» Task prompt: Filter the data below, keeping only lines that contain "column".

» The data:

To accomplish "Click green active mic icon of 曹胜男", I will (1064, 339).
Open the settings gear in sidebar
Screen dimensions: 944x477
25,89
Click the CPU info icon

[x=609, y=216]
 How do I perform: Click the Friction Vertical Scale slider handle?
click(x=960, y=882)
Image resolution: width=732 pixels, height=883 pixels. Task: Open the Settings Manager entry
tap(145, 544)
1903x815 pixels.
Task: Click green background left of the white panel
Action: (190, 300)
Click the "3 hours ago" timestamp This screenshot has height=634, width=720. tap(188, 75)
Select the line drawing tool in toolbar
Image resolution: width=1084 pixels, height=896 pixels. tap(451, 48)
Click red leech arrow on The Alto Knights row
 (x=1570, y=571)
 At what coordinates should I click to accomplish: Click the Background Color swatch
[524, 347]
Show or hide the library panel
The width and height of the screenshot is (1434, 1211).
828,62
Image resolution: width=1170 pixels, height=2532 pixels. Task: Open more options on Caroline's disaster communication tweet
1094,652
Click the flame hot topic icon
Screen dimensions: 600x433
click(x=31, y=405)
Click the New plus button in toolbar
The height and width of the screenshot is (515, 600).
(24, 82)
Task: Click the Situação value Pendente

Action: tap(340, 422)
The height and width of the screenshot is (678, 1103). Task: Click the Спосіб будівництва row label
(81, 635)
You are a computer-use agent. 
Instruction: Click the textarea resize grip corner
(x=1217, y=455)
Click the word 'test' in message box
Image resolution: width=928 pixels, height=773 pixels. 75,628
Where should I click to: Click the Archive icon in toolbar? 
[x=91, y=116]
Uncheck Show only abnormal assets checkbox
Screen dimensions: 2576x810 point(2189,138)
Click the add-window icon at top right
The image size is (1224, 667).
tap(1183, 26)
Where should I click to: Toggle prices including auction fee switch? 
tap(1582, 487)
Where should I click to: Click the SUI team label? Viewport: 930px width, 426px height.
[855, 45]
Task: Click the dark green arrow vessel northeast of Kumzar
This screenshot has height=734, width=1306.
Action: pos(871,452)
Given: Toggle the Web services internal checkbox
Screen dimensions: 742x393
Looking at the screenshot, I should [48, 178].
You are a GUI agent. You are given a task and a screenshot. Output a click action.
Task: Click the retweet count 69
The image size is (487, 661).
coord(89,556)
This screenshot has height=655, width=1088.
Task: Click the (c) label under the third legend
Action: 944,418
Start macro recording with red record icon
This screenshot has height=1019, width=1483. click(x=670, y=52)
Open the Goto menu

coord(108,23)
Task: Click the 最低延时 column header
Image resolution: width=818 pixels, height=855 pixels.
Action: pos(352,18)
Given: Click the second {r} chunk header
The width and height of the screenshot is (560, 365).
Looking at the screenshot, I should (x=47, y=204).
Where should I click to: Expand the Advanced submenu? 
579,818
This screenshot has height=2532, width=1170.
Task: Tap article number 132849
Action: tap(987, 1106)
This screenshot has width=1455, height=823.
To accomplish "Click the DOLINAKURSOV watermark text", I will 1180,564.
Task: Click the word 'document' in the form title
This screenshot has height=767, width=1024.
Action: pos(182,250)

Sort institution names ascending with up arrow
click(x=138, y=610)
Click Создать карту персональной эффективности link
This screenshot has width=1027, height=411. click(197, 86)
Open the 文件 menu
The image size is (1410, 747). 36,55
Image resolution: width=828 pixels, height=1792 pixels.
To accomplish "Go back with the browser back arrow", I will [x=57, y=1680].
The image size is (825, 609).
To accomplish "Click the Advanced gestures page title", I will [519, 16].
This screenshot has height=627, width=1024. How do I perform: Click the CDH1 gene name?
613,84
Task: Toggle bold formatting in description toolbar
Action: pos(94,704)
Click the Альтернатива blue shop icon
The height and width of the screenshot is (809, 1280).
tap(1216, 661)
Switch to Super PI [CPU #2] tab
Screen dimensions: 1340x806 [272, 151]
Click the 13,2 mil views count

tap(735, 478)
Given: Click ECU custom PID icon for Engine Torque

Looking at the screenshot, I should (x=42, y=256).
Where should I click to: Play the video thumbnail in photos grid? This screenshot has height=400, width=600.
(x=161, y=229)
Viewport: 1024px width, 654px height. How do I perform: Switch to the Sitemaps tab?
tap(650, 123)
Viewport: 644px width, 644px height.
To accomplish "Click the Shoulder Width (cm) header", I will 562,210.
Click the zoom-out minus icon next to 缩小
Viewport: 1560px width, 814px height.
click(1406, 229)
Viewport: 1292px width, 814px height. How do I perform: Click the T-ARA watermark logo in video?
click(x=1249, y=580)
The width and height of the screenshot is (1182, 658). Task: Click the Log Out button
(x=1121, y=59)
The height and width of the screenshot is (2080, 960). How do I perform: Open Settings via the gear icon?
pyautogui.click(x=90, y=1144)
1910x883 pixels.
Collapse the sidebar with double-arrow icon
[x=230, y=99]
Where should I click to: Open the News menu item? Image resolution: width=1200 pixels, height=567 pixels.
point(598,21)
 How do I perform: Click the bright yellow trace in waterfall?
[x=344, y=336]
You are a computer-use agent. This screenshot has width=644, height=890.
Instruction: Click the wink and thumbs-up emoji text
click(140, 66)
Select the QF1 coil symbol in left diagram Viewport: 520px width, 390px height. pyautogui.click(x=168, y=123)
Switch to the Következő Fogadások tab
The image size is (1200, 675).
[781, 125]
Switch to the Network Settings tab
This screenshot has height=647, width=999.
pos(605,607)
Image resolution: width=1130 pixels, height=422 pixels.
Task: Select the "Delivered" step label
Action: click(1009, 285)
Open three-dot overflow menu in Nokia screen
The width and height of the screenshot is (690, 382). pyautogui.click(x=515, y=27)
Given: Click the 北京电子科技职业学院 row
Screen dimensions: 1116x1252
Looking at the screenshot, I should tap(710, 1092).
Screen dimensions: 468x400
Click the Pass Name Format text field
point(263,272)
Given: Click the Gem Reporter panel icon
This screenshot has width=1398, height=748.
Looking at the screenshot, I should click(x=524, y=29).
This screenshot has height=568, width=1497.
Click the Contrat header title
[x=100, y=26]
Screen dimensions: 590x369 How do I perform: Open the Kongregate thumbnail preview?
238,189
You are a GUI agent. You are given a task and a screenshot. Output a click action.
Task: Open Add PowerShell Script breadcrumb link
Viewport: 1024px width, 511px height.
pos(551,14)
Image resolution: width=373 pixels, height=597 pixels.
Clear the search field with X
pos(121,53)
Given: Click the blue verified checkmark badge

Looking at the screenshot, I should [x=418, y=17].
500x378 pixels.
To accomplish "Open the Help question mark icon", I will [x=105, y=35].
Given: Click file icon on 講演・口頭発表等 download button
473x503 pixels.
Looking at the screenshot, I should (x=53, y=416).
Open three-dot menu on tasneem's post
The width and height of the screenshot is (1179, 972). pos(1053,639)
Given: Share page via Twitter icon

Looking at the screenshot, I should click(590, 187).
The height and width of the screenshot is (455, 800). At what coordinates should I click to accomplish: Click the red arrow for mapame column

» Answer to this problem:
Task: Click the 最低延时 column header
The height and width of the screenshot is (455, 800). At what coordinates should I click to accomplish: Click the red arrow for mapame column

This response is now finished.